Each line below that carries the string "beside" must appear in the answer.

Input data>
+++

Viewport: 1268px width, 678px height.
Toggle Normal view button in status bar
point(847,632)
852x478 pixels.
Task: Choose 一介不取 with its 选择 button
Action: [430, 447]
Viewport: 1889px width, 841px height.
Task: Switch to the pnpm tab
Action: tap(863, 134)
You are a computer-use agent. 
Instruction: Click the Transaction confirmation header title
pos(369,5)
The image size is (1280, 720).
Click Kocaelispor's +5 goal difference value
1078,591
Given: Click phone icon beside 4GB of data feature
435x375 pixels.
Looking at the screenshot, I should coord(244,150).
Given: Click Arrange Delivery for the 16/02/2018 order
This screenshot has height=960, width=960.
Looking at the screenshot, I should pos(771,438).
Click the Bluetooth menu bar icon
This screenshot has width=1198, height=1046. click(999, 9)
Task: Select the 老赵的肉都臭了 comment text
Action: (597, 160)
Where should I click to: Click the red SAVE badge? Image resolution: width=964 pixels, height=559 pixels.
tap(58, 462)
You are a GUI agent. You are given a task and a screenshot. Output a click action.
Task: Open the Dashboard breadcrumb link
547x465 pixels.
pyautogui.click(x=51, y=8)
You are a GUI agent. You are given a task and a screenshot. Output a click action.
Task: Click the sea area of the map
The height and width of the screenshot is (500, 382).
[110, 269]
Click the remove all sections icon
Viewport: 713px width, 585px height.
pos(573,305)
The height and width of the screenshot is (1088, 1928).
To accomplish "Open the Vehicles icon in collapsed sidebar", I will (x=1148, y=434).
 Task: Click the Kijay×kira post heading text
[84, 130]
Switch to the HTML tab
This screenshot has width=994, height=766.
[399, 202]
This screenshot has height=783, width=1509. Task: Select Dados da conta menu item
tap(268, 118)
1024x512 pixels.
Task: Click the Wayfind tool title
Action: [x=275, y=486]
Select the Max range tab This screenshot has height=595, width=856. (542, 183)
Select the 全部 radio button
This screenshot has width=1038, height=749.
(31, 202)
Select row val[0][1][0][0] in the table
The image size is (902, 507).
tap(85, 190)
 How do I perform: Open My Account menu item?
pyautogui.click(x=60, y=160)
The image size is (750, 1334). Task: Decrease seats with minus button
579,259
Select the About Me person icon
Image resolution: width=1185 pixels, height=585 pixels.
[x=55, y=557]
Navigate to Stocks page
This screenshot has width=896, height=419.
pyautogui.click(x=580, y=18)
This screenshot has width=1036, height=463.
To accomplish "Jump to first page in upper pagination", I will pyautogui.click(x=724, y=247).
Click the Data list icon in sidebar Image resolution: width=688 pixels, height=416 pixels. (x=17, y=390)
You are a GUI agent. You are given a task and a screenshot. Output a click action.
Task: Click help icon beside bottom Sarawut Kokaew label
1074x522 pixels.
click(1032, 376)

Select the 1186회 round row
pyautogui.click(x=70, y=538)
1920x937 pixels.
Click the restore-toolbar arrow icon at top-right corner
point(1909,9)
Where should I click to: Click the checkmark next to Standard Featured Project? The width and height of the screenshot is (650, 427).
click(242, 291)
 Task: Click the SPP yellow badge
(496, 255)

+++

Response area>
Given: Click phone icon beside 4GB of data feature
Task: Click help icon beside bottom Sarawut Kokaew label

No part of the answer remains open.